Republican Tax Bill Summary

House Republicans today released the details of their plans to overhaul the U.S. tax code. (See the full House bill and House summary. ) WaterStone has put together a quick a rundown of key provisions in the proposal that we thought might interest you:

Business

  • Chops the corporate tax rate from 35% to 20% permanently, not temporarily as was earlier considered.
  • Businesses would lose the ability to deduct certain executive compensation above $1 million, which they can now do for performance-based pay.
  • Tax-exempt bonds could no longer be used to build professional sports stadiums.
  • Sets a top 25% rate for pass-through businesses such as S corporations and partnerships.
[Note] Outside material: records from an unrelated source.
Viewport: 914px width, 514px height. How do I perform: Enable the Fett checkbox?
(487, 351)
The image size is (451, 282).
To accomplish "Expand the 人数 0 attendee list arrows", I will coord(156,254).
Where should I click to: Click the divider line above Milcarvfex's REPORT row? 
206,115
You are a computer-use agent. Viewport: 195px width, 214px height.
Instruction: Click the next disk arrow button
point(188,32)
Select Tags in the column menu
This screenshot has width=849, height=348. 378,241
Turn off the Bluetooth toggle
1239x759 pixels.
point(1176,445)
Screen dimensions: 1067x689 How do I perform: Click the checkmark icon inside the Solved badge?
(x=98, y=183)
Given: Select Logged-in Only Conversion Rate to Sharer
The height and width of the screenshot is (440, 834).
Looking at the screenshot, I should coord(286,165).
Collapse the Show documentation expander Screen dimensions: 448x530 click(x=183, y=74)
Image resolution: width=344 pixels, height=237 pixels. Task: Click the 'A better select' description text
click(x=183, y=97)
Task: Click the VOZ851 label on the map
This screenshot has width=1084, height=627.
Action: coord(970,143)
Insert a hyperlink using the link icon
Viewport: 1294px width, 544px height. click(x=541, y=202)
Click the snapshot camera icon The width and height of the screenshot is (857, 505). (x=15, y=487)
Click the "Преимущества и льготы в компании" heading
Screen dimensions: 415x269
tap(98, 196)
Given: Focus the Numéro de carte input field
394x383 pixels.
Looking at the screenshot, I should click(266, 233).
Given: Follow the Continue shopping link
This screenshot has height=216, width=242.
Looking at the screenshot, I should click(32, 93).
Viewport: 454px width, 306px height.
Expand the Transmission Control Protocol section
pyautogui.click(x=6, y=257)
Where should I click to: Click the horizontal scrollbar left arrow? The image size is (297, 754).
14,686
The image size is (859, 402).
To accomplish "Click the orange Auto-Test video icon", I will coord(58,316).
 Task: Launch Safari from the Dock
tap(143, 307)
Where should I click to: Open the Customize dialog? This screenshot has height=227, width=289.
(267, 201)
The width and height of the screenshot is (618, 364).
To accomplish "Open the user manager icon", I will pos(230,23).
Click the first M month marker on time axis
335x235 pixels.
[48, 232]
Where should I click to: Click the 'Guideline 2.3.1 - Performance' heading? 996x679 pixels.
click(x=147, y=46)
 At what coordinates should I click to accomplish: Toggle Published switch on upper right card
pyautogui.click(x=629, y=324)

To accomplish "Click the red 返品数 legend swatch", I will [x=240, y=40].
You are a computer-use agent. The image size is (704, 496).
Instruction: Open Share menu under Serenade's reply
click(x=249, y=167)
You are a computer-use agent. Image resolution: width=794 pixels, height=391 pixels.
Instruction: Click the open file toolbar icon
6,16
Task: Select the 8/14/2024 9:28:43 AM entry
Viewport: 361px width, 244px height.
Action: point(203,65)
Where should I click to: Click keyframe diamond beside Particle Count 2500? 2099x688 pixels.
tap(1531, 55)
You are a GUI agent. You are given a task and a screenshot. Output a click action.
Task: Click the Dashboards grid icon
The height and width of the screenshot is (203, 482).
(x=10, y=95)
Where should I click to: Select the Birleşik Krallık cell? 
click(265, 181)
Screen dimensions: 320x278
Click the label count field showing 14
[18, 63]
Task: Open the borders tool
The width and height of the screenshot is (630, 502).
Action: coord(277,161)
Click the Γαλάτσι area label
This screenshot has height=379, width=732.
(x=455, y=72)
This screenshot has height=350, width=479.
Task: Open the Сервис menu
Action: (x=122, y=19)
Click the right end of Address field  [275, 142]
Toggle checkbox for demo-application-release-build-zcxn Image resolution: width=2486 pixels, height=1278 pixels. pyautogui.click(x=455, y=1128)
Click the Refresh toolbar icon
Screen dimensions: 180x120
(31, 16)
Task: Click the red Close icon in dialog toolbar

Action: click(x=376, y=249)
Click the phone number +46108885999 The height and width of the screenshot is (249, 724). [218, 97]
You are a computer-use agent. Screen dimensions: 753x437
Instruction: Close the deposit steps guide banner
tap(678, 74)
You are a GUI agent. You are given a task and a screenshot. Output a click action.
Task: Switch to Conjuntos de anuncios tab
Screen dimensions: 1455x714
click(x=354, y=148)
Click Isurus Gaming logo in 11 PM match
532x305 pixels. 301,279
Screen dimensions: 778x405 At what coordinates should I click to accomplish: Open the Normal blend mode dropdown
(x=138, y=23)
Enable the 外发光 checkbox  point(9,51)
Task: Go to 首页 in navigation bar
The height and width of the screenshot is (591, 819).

The plan includes complicated guardrails that limit people from turning what would otherwise be wage income taxed at up to 39.6% into business income taxed at a lower rate.
  • New limits on corporate interest deductions, which would be capped at 30% of earnings before interest, taxes, depreciation and amortization, which is a measure of cash flow. Real-estate firms and small businesses would be exempt from that limit.
  • Creates a new one-time tax on overseas profits set at 12% for cash holdings and 5% for illiquid holdings, a provision meant to force companies to repatriate overseas profits. Creates a new 10% tax on U.S. companies’ high-profit foreign subsidiaries, calculated on a global basis, but active overseas profits wouldn’t otherwise be taxed.

 

INDIVIDUALS

  • Reduces seven individual income tax brackets to four at 12%, 25%, 35% and 39.6%.
  • Top tax bracket set for married couples earning $1,000,000 per year and individuals earning %$500,000. Bottom tax bracket extends up to $90,000 for couples and $45,000 for individuals.
  • The proposal doesn’t change the top tax rates on capital gains and dividend income.
  • The bill would preserve head-of-household filing status, often used by single parents. The standard deduction for that group is midway between individuals and married couples.
  • Nearly doubles individual standard deduction to $24,400 for married couples and $12,200 for singles in 2018.
  • Increases child tax credit from $1,000 in 2017 to $1,600 plus $300 for each taxpayer, spouse and non-child dependents.
  • Places new limit on home mortgage-interest deduction at loans up to $500,000, down from $1,000,000, but existing loans would be grandfathered.
  • The estate-tax exemption, set for $5.6 million per person and $11.2 million per married couple, would double immediately. The tax would be repealed starting in 2024.
  • Keeps 401(k) existing plan rules largely intact.
  • Repeals the alternative minimum tax
  • Repeals an itemized deduction for medical expenses.
  • Repeals the tax credit for adoption.
  • Repeals the deduction for student-loan interest.